Among these entries, how many lines contain "will"? Say the number and nothing else.

====

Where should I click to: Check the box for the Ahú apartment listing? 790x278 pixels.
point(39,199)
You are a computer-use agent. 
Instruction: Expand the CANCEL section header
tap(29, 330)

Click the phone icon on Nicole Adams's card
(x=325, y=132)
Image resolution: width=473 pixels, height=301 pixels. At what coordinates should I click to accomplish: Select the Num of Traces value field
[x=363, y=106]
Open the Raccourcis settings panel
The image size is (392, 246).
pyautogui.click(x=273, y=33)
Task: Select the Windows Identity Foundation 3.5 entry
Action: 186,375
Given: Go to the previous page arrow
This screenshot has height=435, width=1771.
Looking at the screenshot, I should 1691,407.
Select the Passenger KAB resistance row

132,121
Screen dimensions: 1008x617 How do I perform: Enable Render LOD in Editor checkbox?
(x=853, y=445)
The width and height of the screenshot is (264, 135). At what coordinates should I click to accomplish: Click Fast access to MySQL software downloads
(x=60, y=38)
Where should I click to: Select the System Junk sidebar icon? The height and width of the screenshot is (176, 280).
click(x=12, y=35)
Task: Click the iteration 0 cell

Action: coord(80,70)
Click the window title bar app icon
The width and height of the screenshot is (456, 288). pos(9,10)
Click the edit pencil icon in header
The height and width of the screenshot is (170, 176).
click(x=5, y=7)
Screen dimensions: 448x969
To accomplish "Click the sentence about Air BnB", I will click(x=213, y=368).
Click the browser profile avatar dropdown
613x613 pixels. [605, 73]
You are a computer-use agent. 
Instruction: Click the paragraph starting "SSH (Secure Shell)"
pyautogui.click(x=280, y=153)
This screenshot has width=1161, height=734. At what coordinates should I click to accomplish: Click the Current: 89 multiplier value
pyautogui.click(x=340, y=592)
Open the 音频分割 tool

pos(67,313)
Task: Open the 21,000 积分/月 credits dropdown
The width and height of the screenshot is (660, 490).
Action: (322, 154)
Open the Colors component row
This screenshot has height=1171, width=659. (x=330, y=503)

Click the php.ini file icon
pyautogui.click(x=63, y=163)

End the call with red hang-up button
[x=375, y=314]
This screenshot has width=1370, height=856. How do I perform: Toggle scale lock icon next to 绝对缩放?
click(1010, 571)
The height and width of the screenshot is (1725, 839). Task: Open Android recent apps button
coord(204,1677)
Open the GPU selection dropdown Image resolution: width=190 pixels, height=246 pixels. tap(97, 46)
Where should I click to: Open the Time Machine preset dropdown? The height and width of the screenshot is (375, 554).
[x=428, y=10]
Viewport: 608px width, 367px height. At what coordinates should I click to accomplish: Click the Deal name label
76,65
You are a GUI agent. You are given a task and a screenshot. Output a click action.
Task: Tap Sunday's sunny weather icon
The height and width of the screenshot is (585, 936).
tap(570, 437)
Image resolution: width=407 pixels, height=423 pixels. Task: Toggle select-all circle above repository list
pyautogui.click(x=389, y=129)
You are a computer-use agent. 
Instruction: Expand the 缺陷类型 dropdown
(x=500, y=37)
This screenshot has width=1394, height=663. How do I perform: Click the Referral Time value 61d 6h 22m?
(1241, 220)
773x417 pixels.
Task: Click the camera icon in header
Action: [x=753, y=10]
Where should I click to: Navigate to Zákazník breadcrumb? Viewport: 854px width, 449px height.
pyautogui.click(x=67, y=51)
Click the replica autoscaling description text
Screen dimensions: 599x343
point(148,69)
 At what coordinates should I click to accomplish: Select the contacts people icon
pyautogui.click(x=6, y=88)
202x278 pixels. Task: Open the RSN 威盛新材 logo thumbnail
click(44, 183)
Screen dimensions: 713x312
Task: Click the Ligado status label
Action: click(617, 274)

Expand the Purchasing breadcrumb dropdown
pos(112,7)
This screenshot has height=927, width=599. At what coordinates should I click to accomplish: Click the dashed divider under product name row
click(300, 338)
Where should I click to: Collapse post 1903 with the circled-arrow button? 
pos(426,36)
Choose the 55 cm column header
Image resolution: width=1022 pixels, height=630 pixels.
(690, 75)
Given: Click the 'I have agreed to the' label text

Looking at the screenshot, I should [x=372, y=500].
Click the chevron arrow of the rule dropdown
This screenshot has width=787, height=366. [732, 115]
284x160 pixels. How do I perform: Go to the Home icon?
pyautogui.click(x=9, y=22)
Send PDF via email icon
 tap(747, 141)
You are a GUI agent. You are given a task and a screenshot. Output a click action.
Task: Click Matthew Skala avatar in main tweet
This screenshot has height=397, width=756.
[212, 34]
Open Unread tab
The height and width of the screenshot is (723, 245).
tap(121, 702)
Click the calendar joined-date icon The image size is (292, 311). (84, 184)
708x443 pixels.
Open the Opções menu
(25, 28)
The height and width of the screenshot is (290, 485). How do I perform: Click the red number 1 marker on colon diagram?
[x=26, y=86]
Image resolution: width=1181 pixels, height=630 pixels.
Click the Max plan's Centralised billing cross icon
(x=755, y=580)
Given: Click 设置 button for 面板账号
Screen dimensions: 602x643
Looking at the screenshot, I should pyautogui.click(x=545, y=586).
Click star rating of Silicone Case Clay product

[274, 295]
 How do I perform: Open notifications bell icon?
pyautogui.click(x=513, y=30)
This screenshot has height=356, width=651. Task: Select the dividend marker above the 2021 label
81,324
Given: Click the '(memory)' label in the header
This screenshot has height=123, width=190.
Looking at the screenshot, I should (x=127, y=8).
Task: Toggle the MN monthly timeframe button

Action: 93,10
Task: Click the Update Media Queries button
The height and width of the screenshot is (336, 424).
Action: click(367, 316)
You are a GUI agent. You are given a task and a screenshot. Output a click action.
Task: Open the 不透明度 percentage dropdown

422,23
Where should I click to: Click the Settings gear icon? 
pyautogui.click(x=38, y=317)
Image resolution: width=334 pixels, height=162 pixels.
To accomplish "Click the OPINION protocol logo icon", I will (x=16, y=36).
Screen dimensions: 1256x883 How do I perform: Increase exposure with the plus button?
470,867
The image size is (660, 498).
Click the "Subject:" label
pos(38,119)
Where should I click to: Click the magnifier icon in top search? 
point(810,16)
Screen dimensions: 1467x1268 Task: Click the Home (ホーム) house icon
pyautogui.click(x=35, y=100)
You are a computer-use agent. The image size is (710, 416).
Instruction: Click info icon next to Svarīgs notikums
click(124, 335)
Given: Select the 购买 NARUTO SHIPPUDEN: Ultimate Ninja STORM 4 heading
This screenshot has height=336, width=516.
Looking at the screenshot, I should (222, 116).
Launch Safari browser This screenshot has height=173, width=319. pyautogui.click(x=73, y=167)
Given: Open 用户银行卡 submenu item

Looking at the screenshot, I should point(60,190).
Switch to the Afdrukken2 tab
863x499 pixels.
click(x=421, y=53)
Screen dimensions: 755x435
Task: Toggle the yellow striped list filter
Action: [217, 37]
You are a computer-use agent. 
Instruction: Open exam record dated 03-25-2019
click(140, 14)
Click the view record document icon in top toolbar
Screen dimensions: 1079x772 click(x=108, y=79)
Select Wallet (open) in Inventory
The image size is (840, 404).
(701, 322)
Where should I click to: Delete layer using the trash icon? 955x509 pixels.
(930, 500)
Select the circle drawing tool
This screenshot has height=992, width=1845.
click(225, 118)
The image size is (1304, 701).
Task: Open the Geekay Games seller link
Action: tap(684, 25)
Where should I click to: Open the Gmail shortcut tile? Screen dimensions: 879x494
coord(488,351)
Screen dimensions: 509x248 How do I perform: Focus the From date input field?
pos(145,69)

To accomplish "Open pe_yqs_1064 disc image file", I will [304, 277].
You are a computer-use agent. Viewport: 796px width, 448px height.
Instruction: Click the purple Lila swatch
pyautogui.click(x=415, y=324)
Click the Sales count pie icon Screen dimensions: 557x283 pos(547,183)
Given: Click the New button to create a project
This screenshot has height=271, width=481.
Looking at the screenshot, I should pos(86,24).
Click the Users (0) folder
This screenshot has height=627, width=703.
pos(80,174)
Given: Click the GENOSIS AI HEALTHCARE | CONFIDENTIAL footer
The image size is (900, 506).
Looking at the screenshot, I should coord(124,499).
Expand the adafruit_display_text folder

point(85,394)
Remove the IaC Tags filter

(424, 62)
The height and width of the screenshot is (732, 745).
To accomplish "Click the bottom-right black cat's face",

====

▸ **Result of the task**:
3